İsrail savaş bakanı Ehud Barak’ın tehditlerine bir hafta önce verdiği cevabı tekrarlayan Seyyid Nasrullah “bir süre önce söylediklerimi bir kez daha tekralıyor ve hatırlatıyorum. Ben Allah’a tevekkülden sonra da reeldeki durum ve hislerime dayanarak diyorum ki, bu 5 tümen Allah’ın izniyle dağlarda, vadilerde, köylerde, yollarda ve Lübnan’ın her bir köşesinde yerle bir edilecektir” diyerek İsrail ordusunu gelecekte büyük bir bozgunun beklediğini belirtti.

Yaptığı konuşmalara İsrail’in yazılı ve görsel basınında geniş yer verildiğini, tahlil edildiğini, ancak bir önceki konuşmasına ise çok kısa zaman ayırıldığını, İsrail'in tehditlerine karşı yanıt olarak verdiği vaadin İsrail halkından gizlendiğini belirten Seyyid Hasan Nasrullah “Bu cümleyi, askerlerinden, subaylarından ve askerlerin ailelerinden gizlediler. Onlar televizyonda gizleseler de bu alemde internet ve gazette gibi farklı iletişim vasıtaları vardır. Onlar gizlediler. Çünkü bu düşmanın halkı, direnişin sözünde durduğunu bilmektedir. Burada şahıslardan söz etmiyorum. Direnişin “doğru ahdi” (Vâdu's-Sadık) direnişin kendisidir. Vaadettiğini yerine getiren direniştir. Ben sadece direnişin azmini, iradesini, gayretini, sıdkını, ruhunu, cevherini ve gerçeğini ifade eden kişiydim. Ben, bu mücahidlerin resmi sözcüsünden başkası değildim” dedi.

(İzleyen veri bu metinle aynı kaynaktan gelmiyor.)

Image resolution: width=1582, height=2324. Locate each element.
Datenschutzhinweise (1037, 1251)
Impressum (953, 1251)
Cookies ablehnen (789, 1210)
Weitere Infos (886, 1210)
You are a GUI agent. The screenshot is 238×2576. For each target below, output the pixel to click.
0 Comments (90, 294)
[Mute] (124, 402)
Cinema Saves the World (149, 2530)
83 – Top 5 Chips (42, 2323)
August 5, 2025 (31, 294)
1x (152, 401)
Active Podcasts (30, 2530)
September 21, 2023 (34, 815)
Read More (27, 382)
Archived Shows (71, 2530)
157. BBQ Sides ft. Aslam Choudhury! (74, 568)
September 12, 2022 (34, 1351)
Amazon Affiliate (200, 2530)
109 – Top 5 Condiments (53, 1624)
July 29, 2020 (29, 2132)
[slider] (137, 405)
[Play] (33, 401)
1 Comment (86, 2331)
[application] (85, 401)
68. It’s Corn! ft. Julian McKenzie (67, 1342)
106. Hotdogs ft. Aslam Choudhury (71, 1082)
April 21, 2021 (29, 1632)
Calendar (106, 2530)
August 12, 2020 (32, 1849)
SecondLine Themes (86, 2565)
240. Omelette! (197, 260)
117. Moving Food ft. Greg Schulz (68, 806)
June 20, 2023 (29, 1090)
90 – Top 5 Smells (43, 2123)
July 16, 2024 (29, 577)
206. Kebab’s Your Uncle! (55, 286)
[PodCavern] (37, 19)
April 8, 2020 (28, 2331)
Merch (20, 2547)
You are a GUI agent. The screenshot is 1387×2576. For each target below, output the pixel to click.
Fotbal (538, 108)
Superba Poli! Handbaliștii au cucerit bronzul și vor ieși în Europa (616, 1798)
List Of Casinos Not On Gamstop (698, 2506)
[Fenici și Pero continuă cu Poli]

"Düşman, halkı ve ordusuyla bu direnişin verdiği sözü yerine getirdiğini çok iyi bilmektedir. Direniş ne zaman konuşsa, ne zaman tehdit etse, bu sözleri askerlerinden ve subaylarından gizlediler. Bana ve sizlere düşen bu sözleri, sadece psikolojik savaş kapsamında değil ülkemizi savunma çerçevesinde de onlara ulaştırmaktır. Bazen onların sana karşı saldırısını engellemekle sen savaşı kazanırsın. Bu şekil, savaşı kazanma şekillerinden bir tanesidir. Biz İsraillilere gece ve gündüz çalıştığımızı söylüyoruz” diyen Seyyid Hasan Nasrullah İsraillilerin paniğe düşmemesi için Hizbullah'ın açıklamalarının gizlendiğine dikkat çekti.

Seyyid Hasan Nasrullah Ramazan ayı içerisinde bir müjde daha vererek “Tüm dünyaya kendimizi savunacağımızı, düşmanımızı yeneceğimizi ve ordusunu yerle bir edeceğimizi söylüyoruz” dedi.